▶ [TASK STATEMENT]:
In the text on China's home appliance industry, how many refrigerators were produced last year?

▶ [TEXT SECTION]:
*** Block opens ***

Domestic home appliance manufacturers reported a 20.4 percent increase in 2016 profits, Beijing Business Today reported citing data from the National Bureau of Statistics.

Last year, China's home appliance makers' core business revenue totaled 1.46 trillion yuan ($212.37 billion), up 3.8 percent from the previous year, with profits rising by 20.4 percent to 119.69 billion yuan.

A total of 160.49 million units of air conditioners, up 4.5 percent, 92.38 million units of refrigerators, up 4.6 percent, and 76.21 million units of washing machines, up 4.9 percent, were produced last year.

During the same period, the sales-output ratio reached 94.9 percent, down 0.1 percentage point from a year ago, while the export shipment value went up 7.9 percent to 372.5 billion yuan.

Last year, China's business to customer (B2C) home appliance online shopping market (including mobile terminal) was estimated to be worth 384.6 billion yuan, up 27.9 percent from the previous year, according to the China's home appliance online shopping report 2016.

*** Block closes ***

▶ [LISTED RECORDS]:
*** Block opens ***

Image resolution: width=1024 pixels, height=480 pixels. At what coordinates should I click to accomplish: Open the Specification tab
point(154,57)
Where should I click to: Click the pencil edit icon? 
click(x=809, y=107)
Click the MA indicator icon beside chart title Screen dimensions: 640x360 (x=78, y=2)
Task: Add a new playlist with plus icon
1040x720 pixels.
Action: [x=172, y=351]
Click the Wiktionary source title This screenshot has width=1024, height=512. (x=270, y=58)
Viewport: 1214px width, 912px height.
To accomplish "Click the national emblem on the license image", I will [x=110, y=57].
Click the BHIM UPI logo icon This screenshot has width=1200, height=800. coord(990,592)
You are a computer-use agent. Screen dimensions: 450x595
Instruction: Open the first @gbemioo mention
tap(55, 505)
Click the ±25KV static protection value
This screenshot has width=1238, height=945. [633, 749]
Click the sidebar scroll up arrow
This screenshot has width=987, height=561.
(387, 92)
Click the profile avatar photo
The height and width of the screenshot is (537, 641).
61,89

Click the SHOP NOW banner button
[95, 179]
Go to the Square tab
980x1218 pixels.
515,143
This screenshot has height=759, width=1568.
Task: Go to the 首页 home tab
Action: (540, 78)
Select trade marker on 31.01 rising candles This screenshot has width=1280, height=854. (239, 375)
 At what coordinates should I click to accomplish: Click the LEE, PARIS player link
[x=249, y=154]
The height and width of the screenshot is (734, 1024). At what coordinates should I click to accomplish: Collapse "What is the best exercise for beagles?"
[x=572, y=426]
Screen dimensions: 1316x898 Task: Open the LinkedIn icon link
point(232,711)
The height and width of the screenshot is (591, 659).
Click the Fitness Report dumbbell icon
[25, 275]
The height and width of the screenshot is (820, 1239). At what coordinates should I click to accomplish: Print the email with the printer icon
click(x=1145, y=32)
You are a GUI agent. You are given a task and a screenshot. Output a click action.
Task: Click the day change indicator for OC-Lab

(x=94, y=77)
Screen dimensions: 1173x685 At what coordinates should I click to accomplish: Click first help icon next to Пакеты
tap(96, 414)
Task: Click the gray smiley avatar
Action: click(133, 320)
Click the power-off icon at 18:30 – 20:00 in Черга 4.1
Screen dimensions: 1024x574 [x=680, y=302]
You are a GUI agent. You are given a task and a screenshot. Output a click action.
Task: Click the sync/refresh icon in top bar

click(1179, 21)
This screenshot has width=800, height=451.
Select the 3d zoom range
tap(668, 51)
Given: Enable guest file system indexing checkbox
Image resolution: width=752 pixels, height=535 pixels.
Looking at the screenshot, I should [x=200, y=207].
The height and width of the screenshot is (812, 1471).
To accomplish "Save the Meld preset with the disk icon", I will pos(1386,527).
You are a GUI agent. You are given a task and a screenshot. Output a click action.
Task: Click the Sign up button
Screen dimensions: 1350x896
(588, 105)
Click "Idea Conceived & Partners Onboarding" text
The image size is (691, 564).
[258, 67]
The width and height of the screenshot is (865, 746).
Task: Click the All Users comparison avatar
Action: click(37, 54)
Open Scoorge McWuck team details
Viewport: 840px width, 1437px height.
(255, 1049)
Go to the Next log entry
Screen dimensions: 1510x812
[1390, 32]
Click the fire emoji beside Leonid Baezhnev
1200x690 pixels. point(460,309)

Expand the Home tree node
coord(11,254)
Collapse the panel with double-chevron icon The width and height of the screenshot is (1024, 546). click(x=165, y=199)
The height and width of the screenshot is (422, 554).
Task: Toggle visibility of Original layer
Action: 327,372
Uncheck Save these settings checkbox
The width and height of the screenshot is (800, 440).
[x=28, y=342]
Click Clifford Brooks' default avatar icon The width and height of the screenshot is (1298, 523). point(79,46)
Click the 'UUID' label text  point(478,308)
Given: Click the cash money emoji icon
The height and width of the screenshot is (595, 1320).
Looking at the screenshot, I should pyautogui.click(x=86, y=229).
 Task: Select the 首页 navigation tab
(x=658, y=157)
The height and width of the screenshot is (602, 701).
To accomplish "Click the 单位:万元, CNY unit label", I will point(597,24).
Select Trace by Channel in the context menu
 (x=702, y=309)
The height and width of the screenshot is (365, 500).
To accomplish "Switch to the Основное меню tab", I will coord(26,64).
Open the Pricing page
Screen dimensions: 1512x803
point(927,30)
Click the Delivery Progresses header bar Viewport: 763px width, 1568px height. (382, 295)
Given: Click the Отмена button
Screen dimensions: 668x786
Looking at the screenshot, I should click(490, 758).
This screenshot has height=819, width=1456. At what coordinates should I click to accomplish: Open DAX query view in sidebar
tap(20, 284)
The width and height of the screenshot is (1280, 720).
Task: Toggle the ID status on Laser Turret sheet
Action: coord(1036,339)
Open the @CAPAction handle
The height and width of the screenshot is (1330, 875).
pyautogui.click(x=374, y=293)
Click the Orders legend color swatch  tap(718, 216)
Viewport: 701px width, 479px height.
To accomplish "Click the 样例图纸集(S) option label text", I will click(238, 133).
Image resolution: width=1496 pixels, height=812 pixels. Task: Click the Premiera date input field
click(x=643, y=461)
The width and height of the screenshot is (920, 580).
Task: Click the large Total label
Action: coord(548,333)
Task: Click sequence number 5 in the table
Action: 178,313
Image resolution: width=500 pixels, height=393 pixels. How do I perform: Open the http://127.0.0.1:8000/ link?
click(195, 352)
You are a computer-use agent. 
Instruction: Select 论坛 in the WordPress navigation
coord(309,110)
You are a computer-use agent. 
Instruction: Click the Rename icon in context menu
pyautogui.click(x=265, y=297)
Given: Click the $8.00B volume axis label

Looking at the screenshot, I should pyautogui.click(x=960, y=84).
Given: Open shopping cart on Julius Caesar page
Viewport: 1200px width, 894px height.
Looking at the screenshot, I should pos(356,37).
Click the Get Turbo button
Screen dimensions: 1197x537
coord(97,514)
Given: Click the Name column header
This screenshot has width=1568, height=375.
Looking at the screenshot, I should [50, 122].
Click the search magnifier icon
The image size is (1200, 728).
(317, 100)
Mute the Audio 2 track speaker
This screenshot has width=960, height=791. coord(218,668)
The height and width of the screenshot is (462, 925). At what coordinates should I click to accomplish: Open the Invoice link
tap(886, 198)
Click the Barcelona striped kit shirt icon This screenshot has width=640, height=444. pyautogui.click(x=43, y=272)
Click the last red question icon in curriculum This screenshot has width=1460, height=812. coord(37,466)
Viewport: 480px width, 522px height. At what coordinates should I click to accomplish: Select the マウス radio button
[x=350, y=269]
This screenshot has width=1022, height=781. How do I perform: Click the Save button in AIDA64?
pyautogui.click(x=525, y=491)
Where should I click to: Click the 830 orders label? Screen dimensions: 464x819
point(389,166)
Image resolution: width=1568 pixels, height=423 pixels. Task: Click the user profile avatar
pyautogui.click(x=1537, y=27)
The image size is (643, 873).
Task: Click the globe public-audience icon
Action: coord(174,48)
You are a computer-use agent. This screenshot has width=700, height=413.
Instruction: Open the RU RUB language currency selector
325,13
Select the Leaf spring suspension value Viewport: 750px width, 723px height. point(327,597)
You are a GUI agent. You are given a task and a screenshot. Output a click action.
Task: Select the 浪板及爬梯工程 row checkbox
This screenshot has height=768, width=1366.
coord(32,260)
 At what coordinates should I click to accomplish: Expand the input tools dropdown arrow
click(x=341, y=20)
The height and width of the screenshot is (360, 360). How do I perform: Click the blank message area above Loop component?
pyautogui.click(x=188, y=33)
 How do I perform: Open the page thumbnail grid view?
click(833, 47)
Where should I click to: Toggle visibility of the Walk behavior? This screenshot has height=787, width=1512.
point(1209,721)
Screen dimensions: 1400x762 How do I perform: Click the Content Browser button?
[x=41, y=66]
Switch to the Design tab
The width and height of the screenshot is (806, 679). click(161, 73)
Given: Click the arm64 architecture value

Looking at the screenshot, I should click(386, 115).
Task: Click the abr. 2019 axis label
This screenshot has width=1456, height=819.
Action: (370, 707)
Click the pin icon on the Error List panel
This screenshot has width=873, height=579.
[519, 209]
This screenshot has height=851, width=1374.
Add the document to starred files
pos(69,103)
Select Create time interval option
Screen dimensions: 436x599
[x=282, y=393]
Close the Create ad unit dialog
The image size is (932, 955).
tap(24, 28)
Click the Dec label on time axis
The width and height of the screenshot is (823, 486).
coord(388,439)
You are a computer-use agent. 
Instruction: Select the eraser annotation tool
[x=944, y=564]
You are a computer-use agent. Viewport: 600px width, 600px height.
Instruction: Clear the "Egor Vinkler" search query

*** Block closes ***

▶ [SOLUTION TO THIS TASK]:
92.38 million units.